(Data listing)
begin

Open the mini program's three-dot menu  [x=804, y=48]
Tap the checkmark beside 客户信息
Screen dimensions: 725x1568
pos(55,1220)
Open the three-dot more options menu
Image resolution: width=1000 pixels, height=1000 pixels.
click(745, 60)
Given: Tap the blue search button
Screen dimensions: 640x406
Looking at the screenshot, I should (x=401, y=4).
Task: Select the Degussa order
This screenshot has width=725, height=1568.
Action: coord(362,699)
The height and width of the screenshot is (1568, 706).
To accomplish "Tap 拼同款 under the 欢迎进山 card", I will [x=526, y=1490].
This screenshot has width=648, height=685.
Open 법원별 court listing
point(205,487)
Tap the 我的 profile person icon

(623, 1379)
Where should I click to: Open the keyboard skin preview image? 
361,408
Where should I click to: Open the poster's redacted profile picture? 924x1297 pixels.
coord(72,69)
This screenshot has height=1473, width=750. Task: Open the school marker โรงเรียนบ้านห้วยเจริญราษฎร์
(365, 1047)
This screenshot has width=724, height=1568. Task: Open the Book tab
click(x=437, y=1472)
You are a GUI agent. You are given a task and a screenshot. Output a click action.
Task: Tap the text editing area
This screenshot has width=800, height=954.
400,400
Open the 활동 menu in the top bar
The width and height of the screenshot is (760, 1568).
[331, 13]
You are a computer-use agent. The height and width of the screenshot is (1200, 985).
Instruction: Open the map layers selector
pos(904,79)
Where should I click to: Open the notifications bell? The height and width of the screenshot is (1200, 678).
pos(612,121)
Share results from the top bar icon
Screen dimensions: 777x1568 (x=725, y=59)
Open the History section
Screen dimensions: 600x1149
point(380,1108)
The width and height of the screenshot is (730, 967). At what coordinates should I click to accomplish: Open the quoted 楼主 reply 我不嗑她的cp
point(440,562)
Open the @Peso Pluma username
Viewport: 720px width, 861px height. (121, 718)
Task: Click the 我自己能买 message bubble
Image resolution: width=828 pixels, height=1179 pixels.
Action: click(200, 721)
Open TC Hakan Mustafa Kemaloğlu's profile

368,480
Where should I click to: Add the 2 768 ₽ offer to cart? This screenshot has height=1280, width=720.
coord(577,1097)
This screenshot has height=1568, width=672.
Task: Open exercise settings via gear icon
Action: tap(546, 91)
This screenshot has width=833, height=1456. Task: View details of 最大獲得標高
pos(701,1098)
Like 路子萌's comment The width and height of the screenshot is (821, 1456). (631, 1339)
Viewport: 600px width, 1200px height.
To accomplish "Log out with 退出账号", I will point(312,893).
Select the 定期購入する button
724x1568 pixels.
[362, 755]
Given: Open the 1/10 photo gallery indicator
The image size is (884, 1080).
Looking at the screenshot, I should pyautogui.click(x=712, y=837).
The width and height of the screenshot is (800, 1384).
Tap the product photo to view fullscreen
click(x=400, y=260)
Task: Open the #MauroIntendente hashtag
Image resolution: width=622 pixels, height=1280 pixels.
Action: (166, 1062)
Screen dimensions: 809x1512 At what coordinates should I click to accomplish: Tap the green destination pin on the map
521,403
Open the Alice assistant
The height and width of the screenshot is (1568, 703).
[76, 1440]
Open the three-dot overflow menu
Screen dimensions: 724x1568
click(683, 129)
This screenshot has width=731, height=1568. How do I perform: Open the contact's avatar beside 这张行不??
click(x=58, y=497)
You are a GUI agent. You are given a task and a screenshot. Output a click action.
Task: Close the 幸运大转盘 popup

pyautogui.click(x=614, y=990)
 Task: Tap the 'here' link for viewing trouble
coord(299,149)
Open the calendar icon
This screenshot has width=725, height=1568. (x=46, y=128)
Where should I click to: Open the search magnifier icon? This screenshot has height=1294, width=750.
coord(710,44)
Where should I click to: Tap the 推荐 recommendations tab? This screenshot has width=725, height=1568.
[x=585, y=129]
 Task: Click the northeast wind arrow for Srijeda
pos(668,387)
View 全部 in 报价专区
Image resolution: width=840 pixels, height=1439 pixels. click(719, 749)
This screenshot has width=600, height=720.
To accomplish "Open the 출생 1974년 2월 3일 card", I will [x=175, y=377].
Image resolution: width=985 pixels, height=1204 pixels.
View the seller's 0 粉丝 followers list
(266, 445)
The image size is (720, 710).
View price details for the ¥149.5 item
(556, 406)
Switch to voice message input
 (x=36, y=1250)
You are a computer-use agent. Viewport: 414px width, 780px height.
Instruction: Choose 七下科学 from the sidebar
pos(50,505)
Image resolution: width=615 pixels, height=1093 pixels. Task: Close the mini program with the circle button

end

- WORK INSTRUCTIONS
Convert the entries above into a Markdown table with the columns Row and Line, numbering each line and leaving out blank lines.

- OUTPUT OF THE TASK
| Row | Line |
|---|---|
| 1 | Open the mini program's three-dot menu  [x=804, y=48] |
| 2 | Tap the checkmark beside 客户信息 |
| 3 | Screen dimensions: 725x1568 |
| 4 | pos(55,1220) |
| 5 | Open the three-dot more options menu |
| 6 | Image resolution: width=1000 pixels, height=1000 pixels. |
| 7 | click(745, 60) |
| 8 | Given: Tap the blue search button |
| 9 | Screen dimensions: 640x406 |
| 10 | Looking at the screenshot, I should (x=401, y=4). |
| 11 | Task: Select the Degussa order |
| 12 | This screenshot has width=725, height=1568. |
| 13 | Action: coord(362,699) |
| 14 | The height and width of the screenshot is (1568, 706). |
| 15 | To accomplish "Tap 拼同款 under the 欢迎进山 card", I will [x=526, y=1490]. |
| 16 | This screenshot has width=648, height=685. |
| 17 | Open 법원별 court listing |
| 18 | point(205,487) |
| 19 | Tap the 我的 profile person icon |
| 20 | (623, 1379) |
| 21 | Where should I click to: Open the keyboard skin preview image?  |
| 22 | 361,408 |
| 23 | Where should I click to: Open the poster's redacted profile picture? 924x1297 pixels. |
| 24 | coord(72,69) |
| 25 | This screenshot has height=1473, width=750. Task: Open the school marker โรงเรียนบ้านห้วยเจริญราษฎร์ |
| 26 | (365, 1047) |
| 27 | This screenshot has width=724, height=1568. Task: Open the Book tab |
| 28 | click(x=437, y=1472) |
| 29 | You are a GUI agent. You are given a task and a screenshot. Output a click action. |
| 30 | Task: Tap the text editing area |
| 31 | This screenshot has width=800, height=954. |
| 32 | 400,400 |
| 33 | Open the 활동 menu in the top bar |
| 34 | The width and height of the screenshot is (760, 1568). |
| 35 | [331, 13] |
| 36 | You are a computer-use agent. The height and width of the screenshot is (1200, 985). |
| 37 | Instruction: Open the map layers selector |
| 38 | pos(904,79) |
| 39 | Where should I click to: Open the notifications bell? The height and width of the screenshot is (1200, 678). |
| 40 | pos(612,121) |
| 41 | Share results from the top bar icon |
| 42 | Screen dimensions: 777x1568 (x=725, y=59) |
| 43 | Open the History section |
| 44 | Screen dimensions: 600x1149 |
| 45 | point(380,1108) |
| 46 | The width and height of the screenshot is (730, 967). At what coordinates should I click to accomplish: Open the quoted 楼主 reply 我不嗑她的cp |
| 47 | point(440,562) |
| 48 | Open the @Peso Pluma username |
| 49 | Viewport: 720px width, 861px height. (121, 718) |
| 50 | Task: Click the 我自己能买 message bubble |
| 51 | Image resolution: width=828 pixels, height=1179 pixels. |
| 52 | Action: click(200, 721) |
| 53 | Open TC Hakan Mustafa Kemaloğlu's profile |
| 54 | 368,480 |
| 55 | Where should I click to: Add the 2 768 ₽ offer to cart? This screenshot has height=1280, width=720. |
| 56 | coord(577,1097) |
| 57 | This screenshot has height=1568, width=672. |
| 58 | Task: Open exercise settings via gear icon |
| 59 | Action: tap(546, 91) |
| 60 | This screenshot has width=833, height=1456. Task: View details of 最大獲得標高 |
| 61 | pos(701,1098) |
| 62 | Like 路子萌's comment The width and height of the screenshot is (821, 1456). (631, 1339) |
| 63 | Viewport: 600px width, 1200px height. |
| 64 | To accomplish "Log out with 退出账号", I will point(312,893). |
| 65 | Select the 定期購入する button |
| 66 | 724x1568 pixels. |
| 67 | [362, 755] |
| 68 | Given: Open the 1/10 photo gallery indicator |
| 69 | The image size is (884, 1080). |
| 70 | Looking at the screenshot, I should pyautogui.click(x=712, y=837). |
| 71 | The width and height of the screenshot is (800, 1384). |
| 72 | Tap the product photo to view fullscreen |
| 73 | click(x=400, y=260) |
| 74 | Task: Open the #MauroIntendente hashtag |
| 75 | Image resolution: width=622 pixels, height=1280 pixels. |
| 76 | Action: (166, 1062) |
| 77 | Screen dimensions: 809x1512 At what coordinates should I click to accomplish: Tap the green destination pin on the map |
| 78 | 521,403 |
| 79 | Open the Alice assistant |
| 80 | The height and width of the screenshot is (1568, 703). |
| 81 | [76, 1440] |
| 82 | Open the three-dot overflow menu |
| 83 | Screen dimensions: 724x1568 |
| 84 | click(683, 129) |
| 85 | This screenshot has width=731, height=1568. How do I perform: Open the contact's avatar beside 这张行不?? |
| 86 | click(x=58, y=497) |
| 87 | You are a GUI agent. You are given a task and a screenshot. Output a click action. |
| 88 | Task: Close the 幸运大转盘 popup |
| 89 | pyautogui.click(x=614, y=990) |
| 90 |  Task: Tap the 'here' link for viewing trouble |
| 91 | coord(299,149) |
| 92 | Open the calendar icon |
| 93 | This screenshot has width=725, height=1568. (x=46, y=128) |
| 94 | Where should I click to: Open the search magnifier icon? This screenshot has height=1294, width=750. |
| 95 | coord(710,44) |
| 96 | Where should I click to: Tap the 推荐 recommendations tab? This screenshot has width=725, height=1568. |
| 97 | [x=585, y=129] |
| 98 |  Task: Click the northeast wind arrow for Srijeda |
| 99 | pos(668,387) |
| 100 | View 全部 in 报价专区 |
| 101 | Image resolution: width=840 pixels, height=1439 pixels. click(719, 749) |
| 102 | This screenshot has width=600, height=720. |
| 103 | To accomplish "Open the 출생 1974년 2월 3일 card", I will [x=175, y=377]. |
| 104 | Image resolution: width=985 pixels, height=1204 pixels. |
| 105 | View the seller's 0 粉丝 followers list |
| 106 | (266, 445) |
| 107 | The image size is (720, 710). |
| 108 | View price details for the ¥149.5 item |
| 109 | (556, 406) |
| 110 | Switch to voice message input |
| 111 |  (x=36, y=1250) |
| 112 | You are a computer-use agent. Viewport: 414px width, 780px height. |
| 113 | Instruction: Choose 七下科学 from the sidebar |
| 114 | pos(50,505) |
| 115 | Image resolution: width=615 pixels, height=1093 pixels. Task: Close the mini program with the circle button |